* _Input records_:
□ □ □
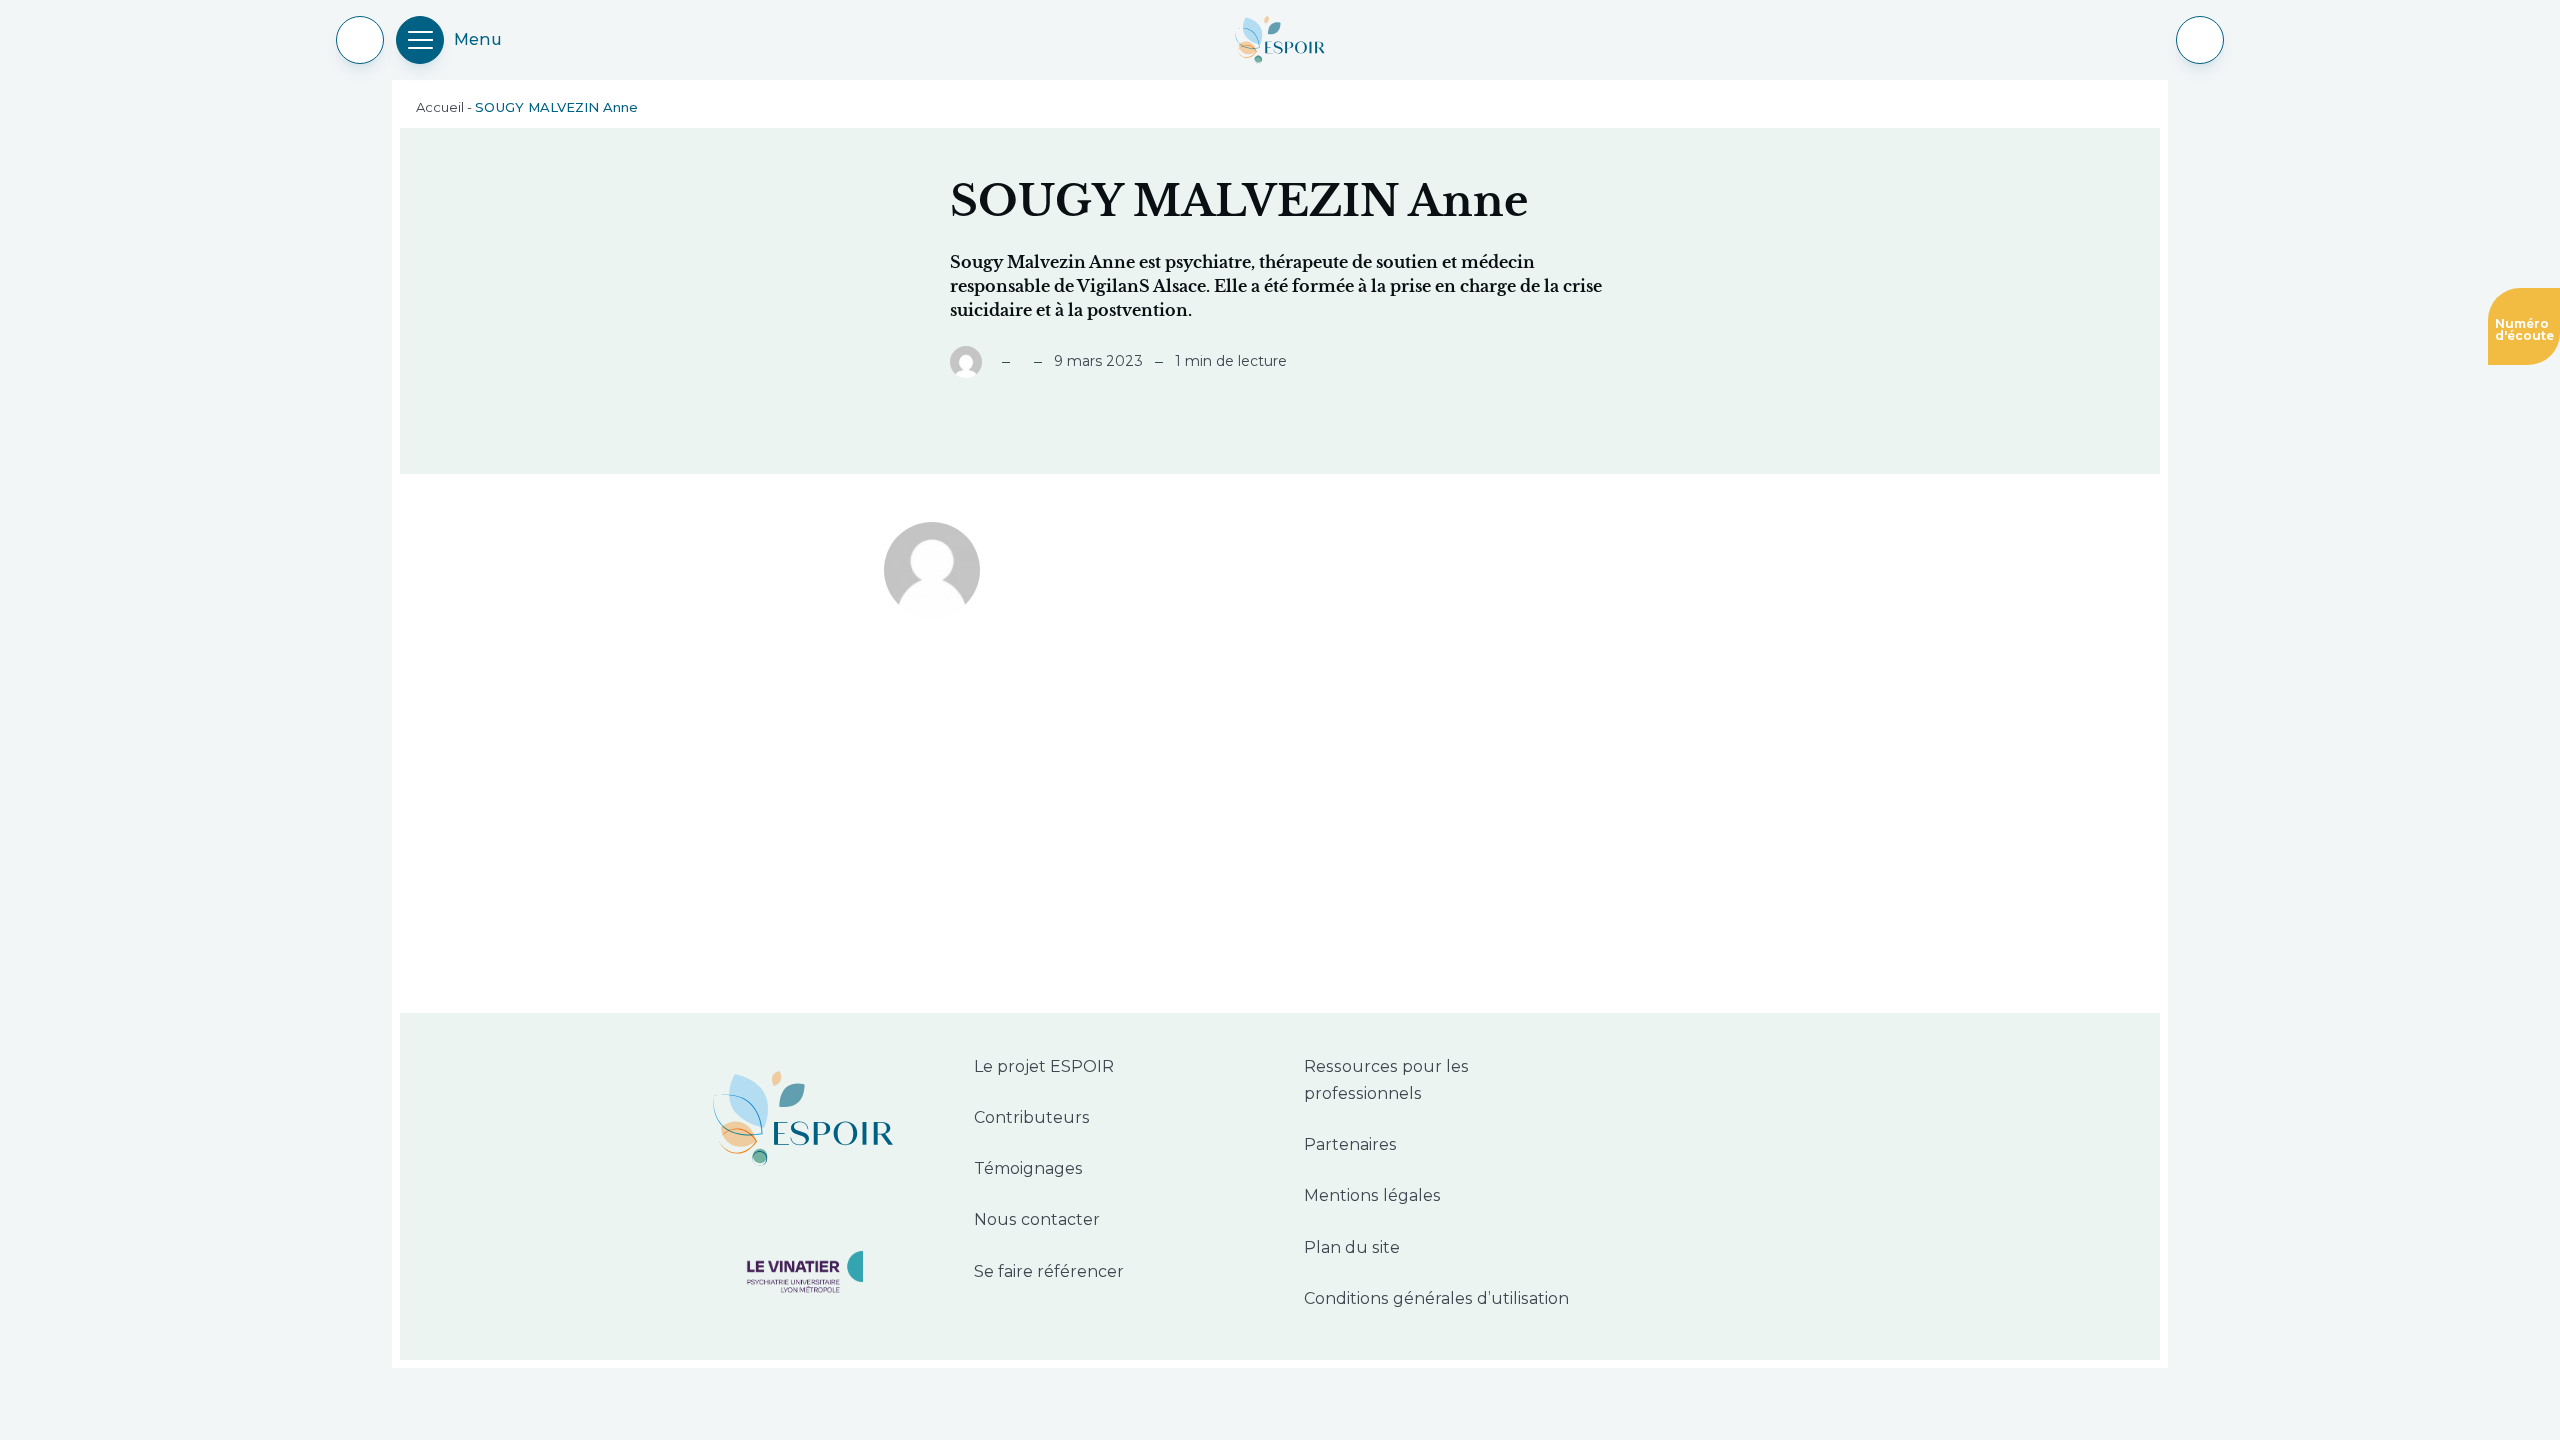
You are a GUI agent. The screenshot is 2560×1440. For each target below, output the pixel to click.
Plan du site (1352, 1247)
□ □ □
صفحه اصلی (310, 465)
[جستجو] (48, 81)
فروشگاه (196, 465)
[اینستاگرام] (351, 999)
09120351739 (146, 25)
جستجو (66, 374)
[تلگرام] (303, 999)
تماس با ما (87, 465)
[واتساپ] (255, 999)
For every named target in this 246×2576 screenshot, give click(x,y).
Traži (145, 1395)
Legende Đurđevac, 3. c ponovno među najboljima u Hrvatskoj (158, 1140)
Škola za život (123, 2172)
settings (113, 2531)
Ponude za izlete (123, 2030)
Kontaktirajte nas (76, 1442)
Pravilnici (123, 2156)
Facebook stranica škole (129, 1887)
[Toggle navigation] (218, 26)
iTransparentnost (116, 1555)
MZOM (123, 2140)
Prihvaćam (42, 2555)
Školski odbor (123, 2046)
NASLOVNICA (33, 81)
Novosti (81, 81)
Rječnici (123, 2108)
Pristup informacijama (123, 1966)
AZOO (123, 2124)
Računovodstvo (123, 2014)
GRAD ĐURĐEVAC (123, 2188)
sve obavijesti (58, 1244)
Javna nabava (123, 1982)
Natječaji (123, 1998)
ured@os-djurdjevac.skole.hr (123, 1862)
□ □ □
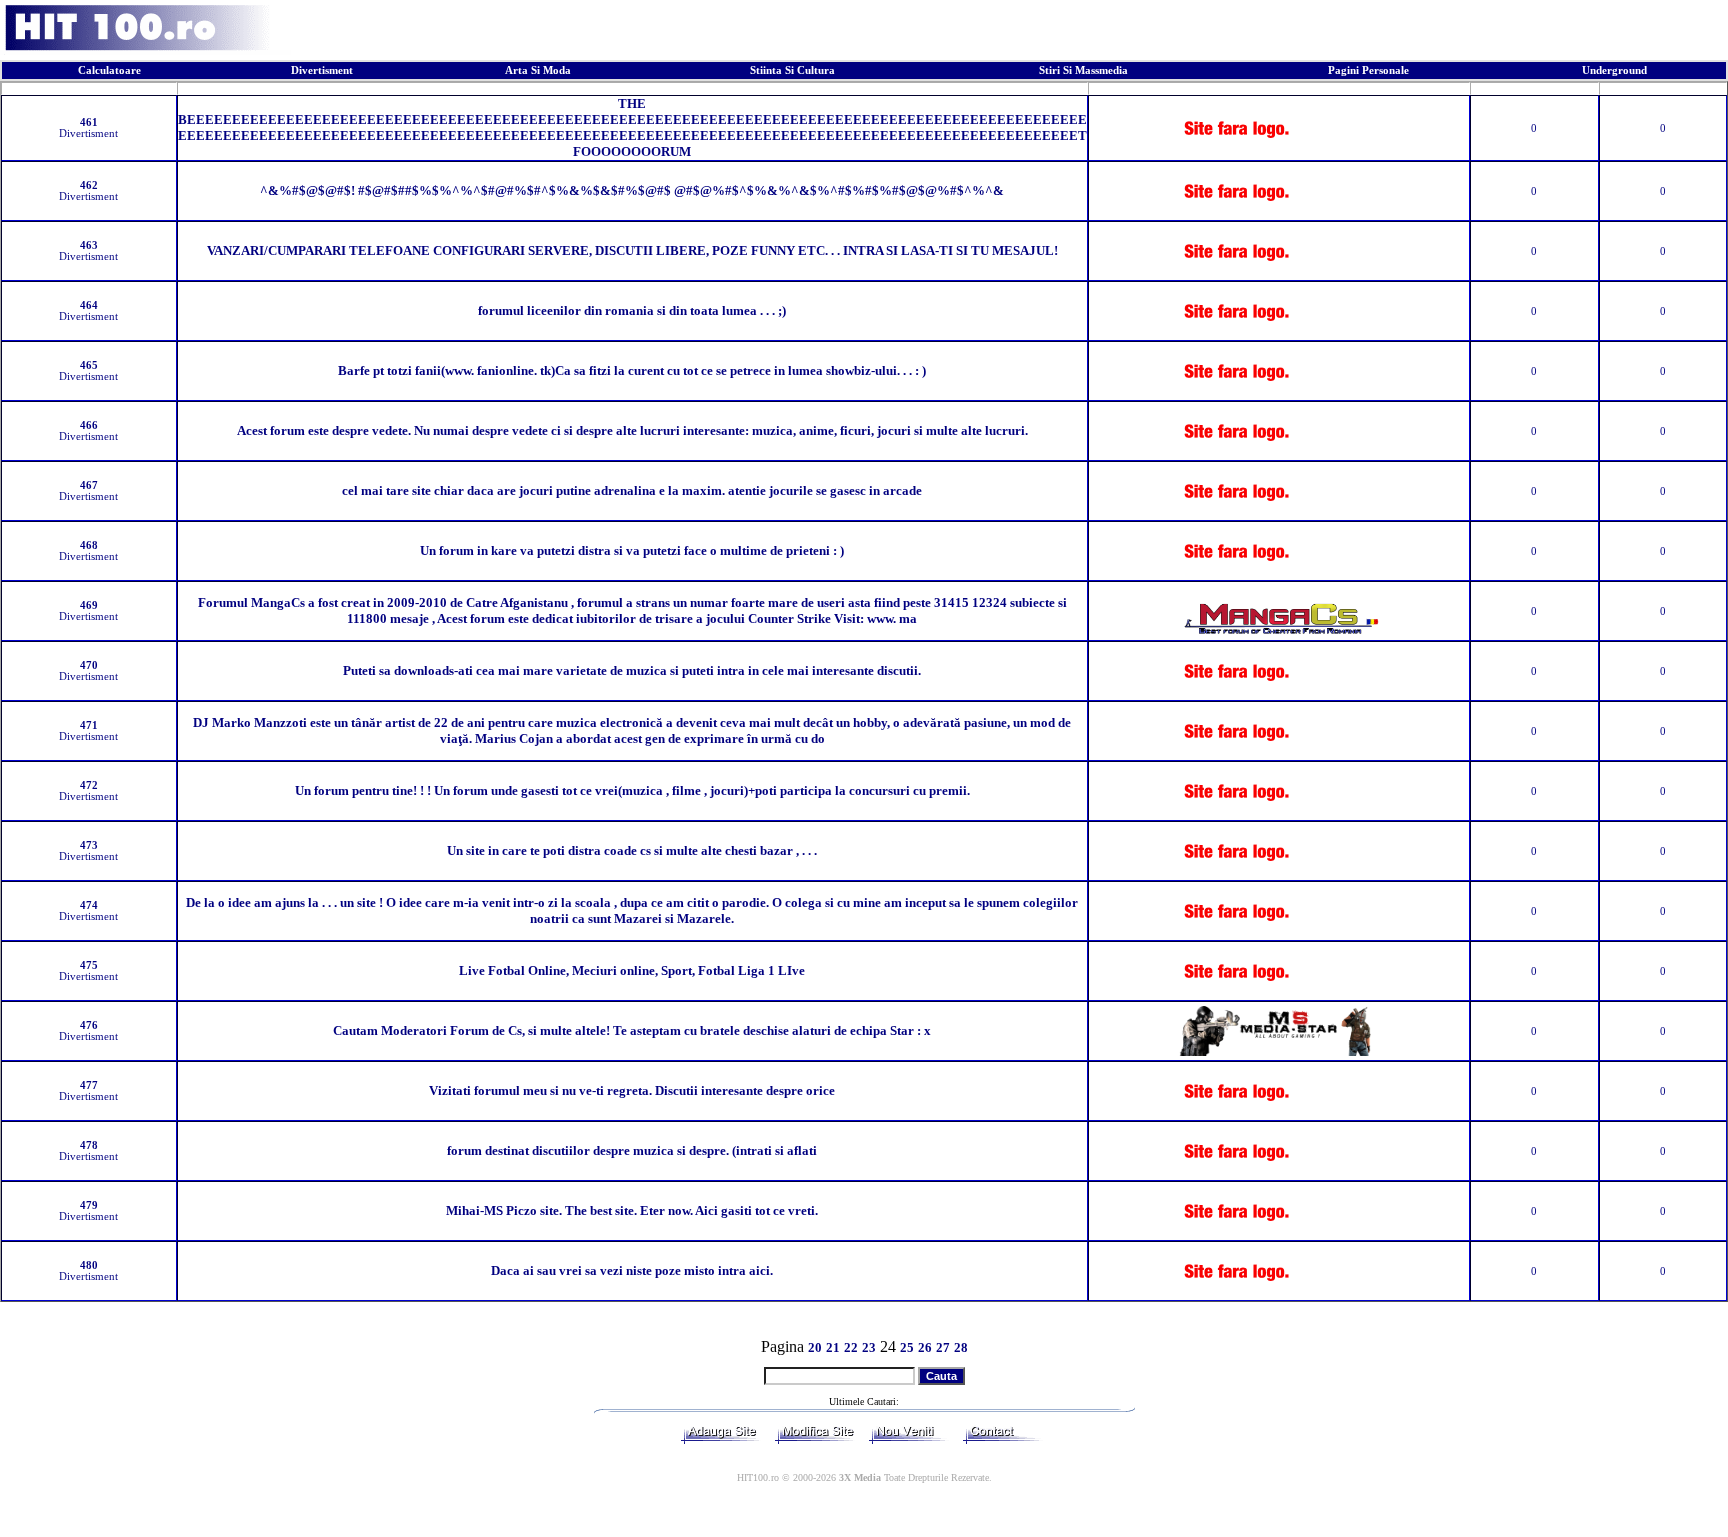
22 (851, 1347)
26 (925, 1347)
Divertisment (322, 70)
□ □ □
* _What you are asked to do_: Give only the lines from the one holding "You are a GUI" through the one holding "Plan du site (1352, 1247)", each restated exactly as it appears above.

* _Solution to this exercise_:
You are a GUI agent. The screenshot is 2560×1440. For each target below, output the pixel to click.
Plan du site (1352, 1247)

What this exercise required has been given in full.